━━━━━ EXTRAIT DU TEXTE ━━━━━

Edition Benteli avec l’appui de l’Institut pour l’étude de l’art, Zurich et Lausanne,
2001. 423 p.).
D’origine bernoise, Rodo fait une formation artistique très complète, de 1881 à
1887: d’abord à l’Ecole des Arts industriels et aux Beaux-Arts de Genève, puis
à l’Académie Julian et aux Beaux-Arts de Paris. Sa carrière parisienne
commence à partir de 1892, lorsqu’il devient le principal collaborateur
d’Auguste Rodin, jusqu’en 1898 (Rodin le soutiendra par la suite). Il se lie
d’amitié avec Antoine Bourdelle, fréquente Ferdinand Hodler (on dira d’ailleurs
plus tard qu’il fut le «Hodler de la sculpture»). Il obtient une Médaillle d’or à
l’Exposition Universelle de 1900. II côtoie à Paris d’autres artistes suisses, tels
qu’Eugène Grasset, Alexandre Perrier, et il se rapproche des milieux symbolistes
et rosicruciens. Il est surtout l’ami de Mallarmé et de Paul Verlaine, dont il
sculpte le monument érigé en 1911 à la gloire du poète dans le Jardin du
Luxembourg à Paris et qui lui vaudra une nomination au titre de Chevalier de la
Légion d’Honneur en France. Durant cette carrière parisienne, Rodo a son
atelier rue Dutot dans le XVe arrondissement. Il fréquente les bons sculpteurs
de sa génération qui gravitaient autour des cercles de Rodin et de Bourdelle,
parmi lesquels les deux frères sculpteurs Gaston et Lucien Schnegg ou bien
encore François Pompon.

━━━━━ DONNÉES FOURNIES ━━━━━

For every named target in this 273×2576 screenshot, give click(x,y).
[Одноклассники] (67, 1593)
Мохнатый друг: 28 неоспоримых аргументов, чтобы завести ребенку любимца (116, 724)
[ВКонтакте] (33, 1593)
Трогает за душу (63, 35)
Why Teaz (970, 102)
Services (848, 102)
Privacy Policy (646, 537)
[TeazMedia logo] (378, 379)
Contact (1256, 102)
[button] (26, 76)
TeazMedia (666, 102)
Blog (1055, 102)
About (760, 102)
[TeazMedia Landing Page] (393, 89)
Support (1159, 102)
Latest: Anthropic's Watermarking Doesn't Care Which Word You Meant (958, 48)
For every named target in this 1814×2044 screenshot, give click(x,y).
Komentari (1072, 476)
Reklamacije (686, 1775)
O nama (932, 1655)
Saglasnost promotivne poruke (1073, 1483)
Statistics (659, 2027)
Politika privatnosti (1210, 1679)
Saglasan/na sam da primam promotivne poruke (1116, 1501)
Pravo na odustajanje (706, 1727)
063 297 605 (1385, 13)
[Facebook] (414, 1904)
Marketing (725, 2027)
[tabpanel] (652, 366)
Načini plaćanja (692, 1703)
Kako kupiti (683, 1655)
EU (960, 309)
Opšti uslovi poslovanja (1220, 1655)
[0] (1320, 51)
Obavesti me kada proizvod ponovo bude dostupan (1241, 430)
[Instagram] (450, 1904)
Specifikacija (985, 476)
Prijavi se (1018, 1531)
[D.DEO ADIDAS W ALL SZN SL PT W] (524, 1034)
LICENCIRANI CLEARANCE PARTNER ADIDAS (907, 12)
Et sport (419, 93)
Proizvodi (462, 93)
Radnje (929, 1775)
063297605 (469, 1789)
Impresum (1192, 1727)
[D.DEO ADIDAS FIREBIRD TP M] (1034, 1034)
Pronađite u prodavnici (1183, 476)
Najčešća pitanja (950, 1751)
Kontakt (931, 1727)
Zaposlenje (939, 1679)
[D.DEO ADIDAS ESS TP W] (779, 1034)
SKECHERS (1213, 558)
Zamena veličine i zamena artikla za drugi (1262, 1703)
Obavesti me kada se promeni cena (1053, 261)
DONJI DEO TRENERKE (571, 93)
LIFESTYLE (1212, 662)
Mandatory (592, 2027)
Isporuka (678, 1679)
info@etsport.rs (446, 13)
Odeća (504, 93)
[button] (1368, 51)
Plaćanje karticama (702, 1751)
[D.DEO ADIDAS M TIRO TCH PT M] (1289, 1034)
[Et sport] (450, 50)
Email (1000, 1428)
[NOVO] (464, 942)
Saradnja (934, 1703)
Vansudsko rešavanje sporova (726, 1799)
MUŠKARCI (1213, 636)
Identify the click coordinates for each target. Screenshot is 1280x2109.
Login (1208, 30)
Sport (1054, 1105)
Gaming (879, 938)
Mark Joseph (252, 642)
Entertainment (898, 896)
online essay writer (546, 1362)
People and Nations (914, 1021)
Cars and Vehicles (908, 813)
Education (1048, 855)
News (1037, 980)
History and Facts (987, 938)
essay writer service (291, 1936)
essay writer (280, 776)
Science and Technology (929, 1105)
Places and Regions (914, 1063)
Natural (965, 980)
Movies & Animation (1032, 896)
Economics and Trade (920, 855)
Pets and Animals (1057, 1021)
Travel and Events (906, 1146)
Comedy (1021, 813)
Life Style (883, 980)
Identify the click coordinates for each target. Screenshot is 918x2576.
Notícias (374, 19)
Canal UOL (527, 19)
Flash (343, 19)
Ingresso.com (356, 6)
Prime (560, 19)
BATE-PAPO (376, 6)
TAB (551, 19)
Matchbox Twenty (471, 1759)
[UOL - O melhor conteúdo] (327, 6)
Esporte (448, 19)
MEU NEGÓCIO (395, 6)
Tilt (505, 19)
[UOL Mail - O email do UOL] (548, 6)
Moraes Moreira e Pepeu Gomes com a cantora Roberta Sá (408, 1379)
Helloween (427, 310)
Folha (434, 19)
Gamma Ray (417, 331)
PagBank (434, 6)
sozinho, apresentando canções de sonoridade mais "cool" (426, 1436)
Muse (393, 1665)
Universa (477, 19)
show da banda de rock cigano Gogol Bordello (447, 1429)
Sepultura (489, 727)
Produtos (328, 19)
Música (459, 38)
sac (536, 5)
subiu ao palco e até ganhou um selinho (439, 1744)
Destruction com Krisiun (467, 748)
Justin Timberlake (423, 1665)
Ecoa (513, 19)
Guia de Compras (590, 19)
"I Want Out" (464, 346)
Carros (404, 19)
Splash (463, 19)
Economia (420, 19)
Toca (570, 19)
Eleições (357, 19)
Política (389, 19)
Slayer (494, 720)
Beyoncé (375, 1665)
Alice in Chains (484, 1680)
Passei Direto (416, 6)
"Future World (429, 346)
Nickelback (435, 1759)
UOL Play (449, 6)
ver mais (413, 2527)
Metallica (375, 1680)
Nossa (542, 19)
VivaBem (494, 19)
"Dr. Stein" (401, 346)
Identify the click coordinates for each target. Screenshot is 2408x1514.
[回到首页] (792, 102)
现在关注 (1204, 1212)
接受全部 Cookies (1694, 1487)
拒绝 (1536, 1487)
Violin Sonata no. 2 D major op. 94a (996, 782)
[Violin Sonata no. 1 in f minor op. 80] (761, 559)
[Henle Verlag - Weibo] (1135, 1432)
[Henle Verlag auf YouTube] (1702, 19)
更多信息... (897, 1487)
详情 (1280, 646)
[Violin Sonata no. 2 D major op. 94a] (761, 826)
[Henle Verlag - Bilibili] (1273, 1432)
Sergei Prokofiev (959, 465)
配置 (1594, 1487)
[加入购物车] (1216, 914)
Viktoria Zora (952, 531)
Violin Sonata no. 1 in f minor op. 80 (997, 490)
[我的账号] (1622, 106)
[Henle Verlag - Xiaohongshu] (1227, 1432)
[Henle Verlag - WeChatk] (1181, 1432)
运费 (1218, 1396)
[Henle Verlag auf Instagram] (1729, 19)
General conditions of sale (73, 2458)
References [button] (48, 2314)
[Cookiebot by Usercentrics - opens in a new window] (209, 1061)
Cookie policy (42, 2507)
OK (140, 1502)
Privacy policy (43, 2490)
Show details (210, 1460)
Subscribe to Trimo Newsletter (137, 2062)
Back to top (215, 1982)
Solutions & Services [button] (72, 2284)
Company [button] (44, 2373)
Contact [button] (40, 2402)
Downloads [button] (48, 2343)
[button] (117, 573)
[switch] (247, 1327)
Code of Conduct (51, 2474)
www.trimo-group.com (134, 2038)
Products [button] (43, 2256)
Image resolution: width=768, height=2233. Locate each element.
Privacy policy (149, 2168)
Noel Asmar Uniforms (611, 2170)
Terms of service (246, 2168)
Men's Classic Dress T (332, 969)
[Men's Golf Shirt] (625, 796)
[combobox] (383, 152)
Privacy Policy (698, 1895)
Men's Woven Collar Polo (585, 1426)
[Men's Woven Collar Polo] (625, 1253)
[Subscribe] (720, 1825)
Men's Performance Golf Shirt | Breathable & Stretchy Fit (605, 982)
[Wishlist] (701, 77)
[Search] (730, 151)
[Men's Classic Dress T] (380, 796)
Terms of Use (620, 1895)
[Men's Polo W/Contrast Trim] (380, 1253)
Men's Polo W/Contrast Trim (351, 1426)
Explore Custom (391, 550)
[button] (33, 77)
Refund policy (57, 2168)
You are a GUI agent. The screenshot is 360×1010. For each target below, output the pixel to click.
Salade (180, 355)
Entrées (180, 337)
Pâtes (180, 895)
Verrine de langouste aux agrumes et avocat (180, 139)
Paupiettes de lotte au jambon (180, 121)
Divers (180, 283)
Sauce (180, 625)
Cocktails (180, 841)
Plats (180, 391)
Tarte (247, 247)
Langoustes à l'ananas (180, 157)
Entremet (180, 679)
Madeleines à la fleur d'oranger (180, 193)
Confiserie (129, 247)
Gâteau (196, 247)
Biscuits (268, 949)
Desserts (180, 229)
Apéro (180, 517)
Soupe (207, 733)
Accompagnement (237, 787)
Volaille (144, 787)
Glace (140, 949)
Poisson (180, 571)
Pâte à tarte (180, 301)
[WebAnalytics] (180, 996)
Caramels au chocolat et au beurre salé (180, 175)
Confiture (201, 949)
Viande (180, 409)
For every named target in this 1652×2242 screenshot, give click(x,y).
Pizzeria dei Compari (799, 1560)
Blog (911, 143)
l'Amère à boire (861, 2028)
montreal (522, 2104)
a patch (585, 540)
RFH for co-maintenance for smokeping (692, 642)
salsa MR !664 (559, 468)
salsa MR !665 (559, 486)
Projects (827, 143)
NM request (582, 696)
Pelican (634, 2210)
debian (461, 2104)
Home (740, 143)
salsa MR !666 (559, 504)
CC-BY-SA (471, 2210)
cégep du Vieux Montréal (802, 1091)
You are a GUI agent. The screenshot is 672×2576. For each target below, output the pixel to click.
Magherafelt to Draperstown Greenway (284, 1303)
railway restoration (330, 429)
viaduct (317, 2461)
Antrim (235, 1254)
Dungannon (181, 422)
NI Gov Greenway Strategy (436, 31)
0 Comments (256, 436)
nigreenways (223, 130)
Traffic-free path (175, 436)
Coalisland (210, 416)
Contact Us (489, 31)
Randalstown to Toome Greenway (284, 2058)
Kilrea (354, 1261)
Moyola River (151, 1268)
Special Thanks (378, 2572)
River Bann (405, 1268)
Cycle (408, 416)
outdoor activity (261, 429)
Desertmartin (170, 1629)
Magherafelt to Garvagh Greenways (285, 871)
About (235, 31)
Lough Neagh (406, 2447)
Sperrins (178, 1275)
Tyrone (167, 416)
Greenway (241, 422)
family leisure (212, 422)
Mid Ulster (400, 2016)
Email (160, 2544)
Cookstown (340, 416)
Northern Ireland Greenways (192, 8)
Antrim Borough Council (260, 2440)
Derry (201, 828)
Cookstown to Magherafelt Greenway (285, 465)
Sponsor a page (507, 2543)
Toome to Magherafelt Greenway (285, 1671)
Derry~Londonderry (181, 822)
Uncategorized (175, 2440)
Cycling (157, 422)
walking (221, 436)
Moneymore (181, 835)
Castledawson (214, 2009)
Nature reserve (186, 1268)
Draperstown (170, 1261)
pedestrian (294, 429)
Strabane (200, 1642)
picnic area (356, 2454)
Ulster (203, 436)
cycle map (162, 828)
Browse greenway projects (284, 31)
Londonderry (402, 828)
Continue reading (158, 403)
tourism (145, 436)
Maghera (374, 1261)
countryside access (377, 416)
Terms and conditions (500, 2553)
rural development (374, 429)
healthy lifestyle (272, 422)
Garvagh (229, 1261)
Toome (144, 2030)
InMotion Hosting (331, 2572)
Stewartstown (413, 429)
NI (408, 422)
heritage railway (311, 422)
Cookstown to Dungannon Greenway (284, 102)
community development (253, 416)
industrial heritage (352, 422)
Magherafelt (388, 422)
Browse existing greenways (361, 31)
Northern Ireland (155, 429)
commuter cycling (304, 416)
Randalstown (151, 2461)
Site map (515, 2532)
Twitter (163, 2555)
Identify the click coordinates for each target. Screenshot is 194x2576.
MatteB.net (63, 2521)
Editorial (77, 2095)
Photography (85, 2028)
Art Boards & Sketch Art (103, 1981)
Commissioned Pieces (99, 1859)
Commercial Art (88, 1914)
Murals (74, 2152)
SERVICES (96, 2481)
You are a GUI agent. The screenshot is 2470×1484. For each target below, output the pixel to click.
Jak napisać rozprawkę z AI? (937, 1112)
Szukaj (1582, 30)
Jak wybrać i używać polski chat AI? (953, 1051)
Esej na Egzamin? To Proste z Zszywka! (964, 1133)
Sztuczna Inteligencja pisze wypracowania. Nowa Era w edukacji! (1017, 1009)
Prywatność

━━━━━

__TÂCHES À RÉALISER__:
a. Selon le texte sur Rodo, qu'est-ce qui lui a valu d'être nommé Chevalier de la Légion d'Honneur en France ? Expliquez-le en une à trois phrases.
b. D'après le texte sur Rodo, où se trouvait son atelier durant sa carrière parisienne ?

__RÉPONSES À L'EXERCICE__:
a. C'est le monument qu'il a sculpté à la gloire de Paul Verlaine, érigé en 1911 dans le Jardin du Luxembourg à Paris, qui lui a valu cette nomination.

b. Rue Dutot, dans le XVe arrondissement.